(Beginning of Data for this task)

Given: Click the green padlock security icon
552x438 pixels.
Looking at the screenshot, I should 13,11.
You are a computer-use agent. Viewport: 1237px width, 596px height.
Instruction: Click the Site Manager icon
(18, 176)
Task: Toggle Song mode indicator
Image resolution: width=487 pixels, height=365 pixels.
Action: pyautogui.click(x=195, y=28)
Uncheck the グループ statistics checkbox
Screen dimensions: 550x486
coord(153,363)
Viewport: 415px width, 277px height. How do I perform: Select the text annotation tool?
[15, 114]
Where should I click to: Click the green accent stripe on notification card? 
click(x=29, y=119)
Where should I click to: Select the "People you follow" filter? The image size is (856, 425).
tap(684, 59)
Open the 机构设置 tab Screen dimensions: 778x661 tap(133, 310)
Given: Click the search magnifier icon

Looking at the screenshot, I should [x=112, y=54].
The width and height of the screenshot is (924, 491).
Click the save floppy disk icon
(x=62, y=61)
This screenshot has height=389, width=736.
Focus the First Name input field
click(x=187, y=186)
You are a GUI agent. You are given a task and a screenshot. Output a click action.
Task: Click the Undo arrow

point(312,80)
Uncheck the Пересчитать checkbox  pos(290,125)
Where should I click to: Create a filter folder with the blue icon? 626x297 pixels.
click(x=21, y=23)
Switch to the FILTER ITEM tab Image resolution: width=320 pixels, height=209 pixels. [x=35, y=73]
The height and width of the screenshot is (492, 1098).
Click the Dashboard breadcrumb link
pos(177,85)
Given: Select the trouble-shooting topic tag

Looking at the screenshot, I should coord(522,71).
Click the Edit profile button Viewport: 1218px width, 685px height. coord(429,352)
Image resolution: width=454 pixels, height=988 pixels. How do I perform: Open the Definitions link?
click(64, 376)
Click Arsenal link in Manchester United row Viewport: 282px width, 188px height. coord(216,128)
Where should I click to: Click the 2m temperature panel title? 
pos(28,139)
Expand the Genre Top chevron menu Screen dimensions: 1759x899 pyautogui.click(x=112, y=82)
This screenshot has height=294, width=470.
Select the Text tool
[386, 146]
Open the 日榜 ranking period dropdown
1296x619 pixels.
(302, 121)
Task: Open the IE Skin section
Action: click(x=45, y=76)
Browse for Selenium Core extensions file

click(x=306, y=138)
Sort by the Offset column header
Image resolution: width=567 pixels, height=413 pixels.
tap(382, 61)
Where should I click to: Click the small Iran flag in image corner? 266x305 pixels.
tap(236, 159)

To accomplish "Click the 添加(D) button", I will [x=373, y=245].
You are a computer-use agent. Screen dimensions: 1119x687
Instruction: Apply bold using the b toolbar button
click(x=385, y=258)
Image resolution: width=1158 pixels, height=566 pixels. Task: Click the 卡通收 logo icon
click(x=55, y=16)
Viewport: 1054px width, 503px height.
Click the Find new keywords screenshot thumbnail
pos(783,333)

(End of Data for this task)

Would you please print every record exactly as written?

Response area:
Given: Click the green padlock security icon
552x438 pixels.
Looking at the screenshot, I should 13,11.
You are a computer-use agent. Viewport: 1237px width, 596px height.
Instruction: Click the Site Manager icon
(18, 176)
Task: Toggle Song mode indicator
Image resolution: width=487 pixels, height=365 pixels.
Action: pyautogui.click(x=195, y=28)
Uncheck the グループ statistics checkbox
Screen dimensions: 550x486
coord(153,363)
Viewport: 415px width, 277px height. How do I perform: Select the text annotation tool?
[15, 114]
Where should I click to: Click the green accent stripe on notification card? 
click(x=29, y=119)
Where should I click to: Select the "People you follow" filter? The image size is (856, 425).
tap(684, 59)
Open the 机构设置 tab Screen dimensions: 778x661 tap(133, 310)
Given: Click the search magnifier icon

Looking at the screenshot, I should [x=112, y=54].
The width and height of the screenshot is (924, 491).
Click the save floppy disk icon
(x=62, y=61)
This screenshot has height=389, width=736.
Focus the First Name input field
click(x=187, y=186)
You are a GUI agent. You are given a task and a screenshot. Output a click action.
Task: Click the Undo arrow

point(312,80)
Uncheck the Пересчитать checkbox  pos(290,125)
Where should I click to: Create a filter folder with the blue icon? 626x297 pixels.
click(x=21, y=23)
Switch to the FILTER ITEM tab Image resolution: width=320 pixels, height=209 pixels. [x=35, y=73]
The height and width of the screenshot is (492, 1098).
Click the Dashboard breadcrumb link
pos(177,85)
Given: Select the trouble-shooting topic tag

Looking at the screenshot, I should coord(522,71).
Click the Edit profile button Viewport: 1218px width, 685px height. coord(429,352)
Image resolution: width=454 pixels, height=988 pixels. How do I perform: Open the Definitions link?
click(64, 376)
Click Arsenal link in Manchester United row Viewport: 282px width, 188px height. coord(216,128)
Where should I click to: Click the 2m temperature panel title? 
pos(28,139)
Expand the Genre Top chevron menu Screen dimensions: 1759x899 pyautogui.click(x=112, y=82)
This screenshot has height=294, width=470.
Select the Text tool
[386, 146]
Open the 日榜 ranking period dropdown
1296x619 pixels.
(302, 121)
Task: Open the IE Skin section
Action: click(x=45, y=76)
Browse for Selenium Core extensions file

click(x=306, y=138)
Sort by the Offset column header
Image resolution: width=567 pixels, height=413 pixels.
tap(382, 61)
Where should I click to: Click the small Iran flag in image corner? 266x305 pixels.
tap(236, 159)

To accomplish "Click the 添加(D) button", I will [x=373, y=245].
You are a computer-use agent. Screen dimensions: 1119x687
Instruction: Apply bold using the b toolbar button
click(x=385, y=258)
Image resolution: width=1158 pixels, height=566 pixels. Task: Click the 卡通收 logo icon
click(x=55, y=16)
Viewport: 1054px width, 503px height.
Click the Find new keywords screenshot thumbnail
pos(783,333)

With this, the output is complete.